Berumen’s by-the-glass wine list is easily among the best in the city, and the focus is low intervention wines from major growing regions, as well as some lesser known areas like Slovenia and Swartland, South Africa. For the varietals popular in Oklahoma, Berumen goes for producers with lower name recognition than the usual suspects, but higher quality with lower price points. It’s an excellent, forward-thinking, current list that doesn’t disrespect fans of traditional varietals.

Breakfast started up again on Feb. 1, and the menu features a proper breakfast sandwich: fried egg, bacon, and cheese on a potato roll. Simple, delicious, classic, and a feature we’d like to see on more menus. The breakfast menu is short and focused, catering to traditional breakfast fans—think eggs, bacon, sausage, potatoes—as well as healthy eaters.

Patton’s dinner menu is the star of this operation, though, and the choices and quality indicate a chef who has found his voice. Patton worked with Campbell before moving to another operation, but after Campbell departed, the restaurant hired Patton as his replacement. The chef, mostly known in the past for his brilliant charcuterie, is talented in many areas, and the showstopper on his menu is the whole trout.

“I love trout, but you don’t see it on very many menus in Oklahoma, and you definitely wouldn’t find it served this way,” Patton said. “This way” means a whole trout fileted and served splayed with roasted cauliflower, capers, toasted almonds, and brown butter. It’s a delicious reminder that we shouldn’t give more attention to freshwater varieties, and that fish served in striking fashion is still fine dining.

The bread service is sure to be popular, but the standouts on the appetizer menus are the steak tartare and the mussels. Patton’s attention to detail and commitment to bold flavors manage to brighten up something as drab as broccolini; crispy cheese helps. The sides’ champion, though, is the oyster mushrooms served with pecan gremolata. It should be the first thing you order,
honestly. The menu is rounded out with steak, pork, chicken, and vegetarian options, and it’s truly impossible to go wrong.

* Data listing *
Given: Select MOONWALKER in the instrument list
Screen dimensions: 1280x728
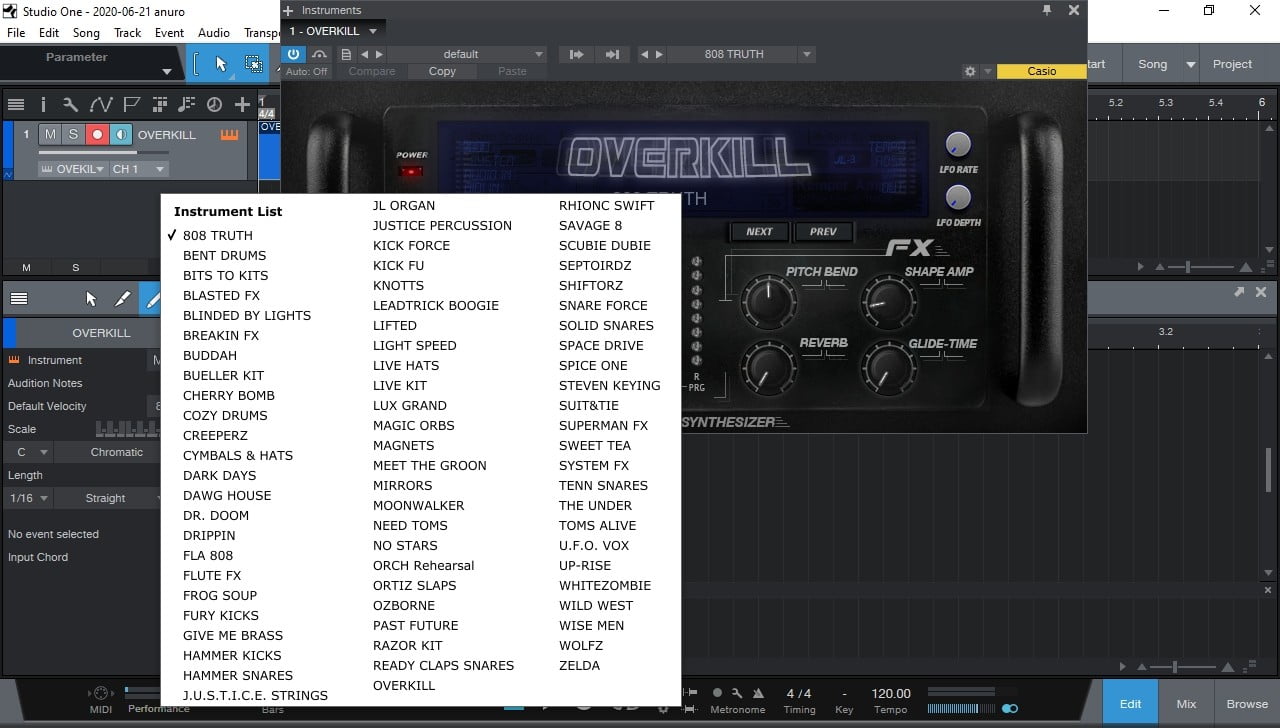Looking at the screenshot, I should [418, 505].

...

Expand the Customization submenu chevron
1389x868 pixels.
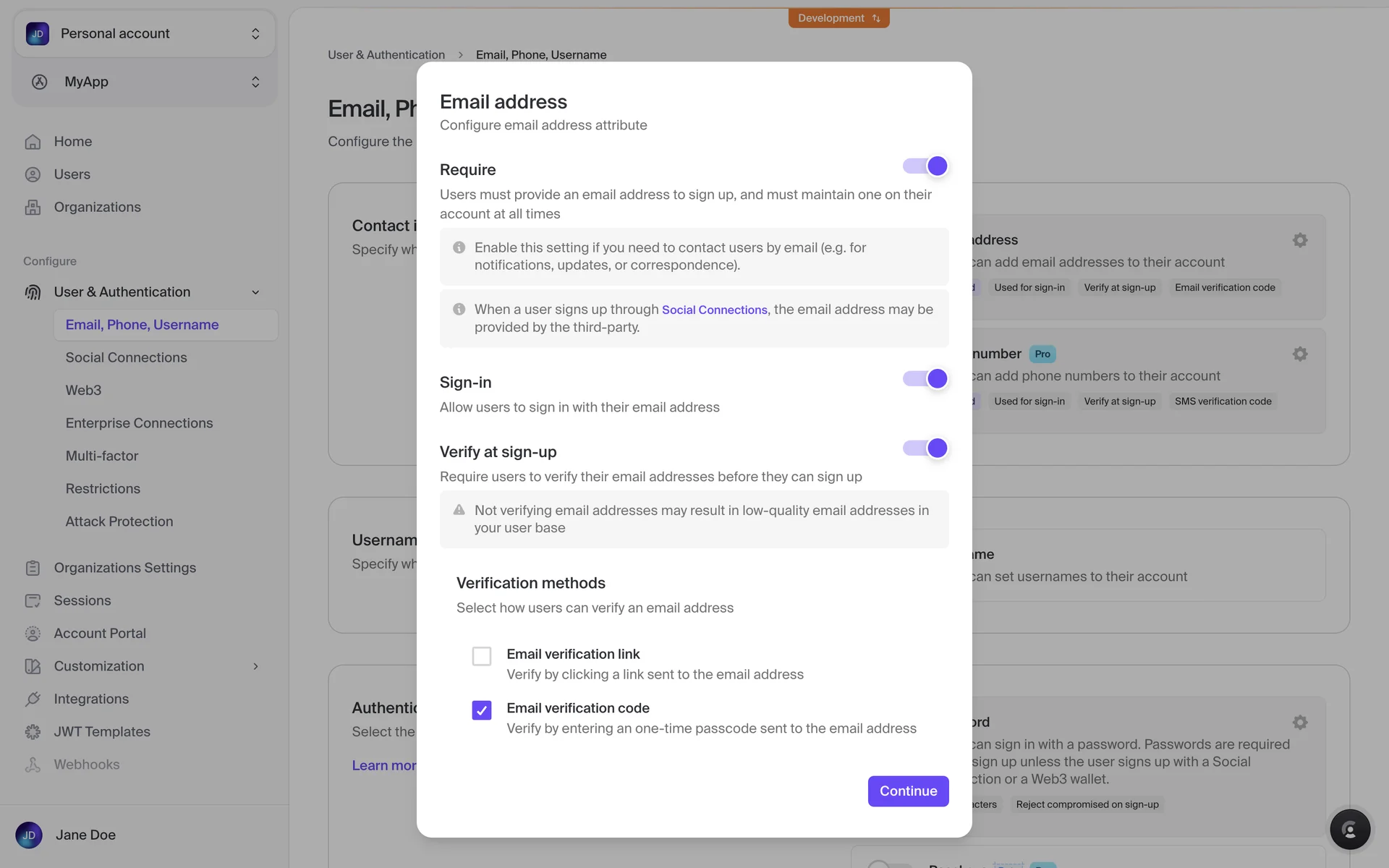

==

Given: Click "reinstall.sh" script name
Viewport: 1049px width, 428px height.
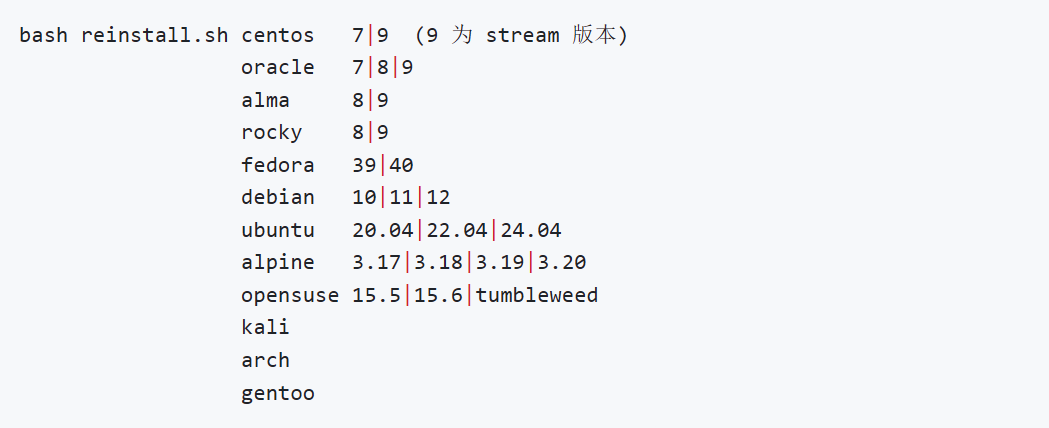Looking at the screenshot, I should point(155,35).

* What this exercise asks *
**1)** In the restaurant review, what kind of bread is the breakfast sandwich served on?
**2)** Transcribe the passage of the restaurant review from "Breakfast started up" up to and including "the whole trout.".

* Exercise results *
**1)** A potato roll.

**2)**
Breakfast started up again on Feb. 1, and the menu features a proper breakfast sandwich: fried egg, bacon, and cheese on a potato roll. Simple, delicious, classic, and a feature we’d like to see on more menus. The breakfast menu is short and focused, catering to traditional breakfast fans—think eggs, bacon, sausage, potatoes—as well as healthy eaters.

Patton’s dinner menu is the star of this operation, though, and the choices and quality indicate a chef who has found his voice. Patton worked with Campbell before moving to another operation, but after Campbell departed, the restaurant hired Patton as his replacement. The chef, mostly known in the past for his brilliant charcuterie, is talented in many areas, and the showstopper on his menu is the whole trout.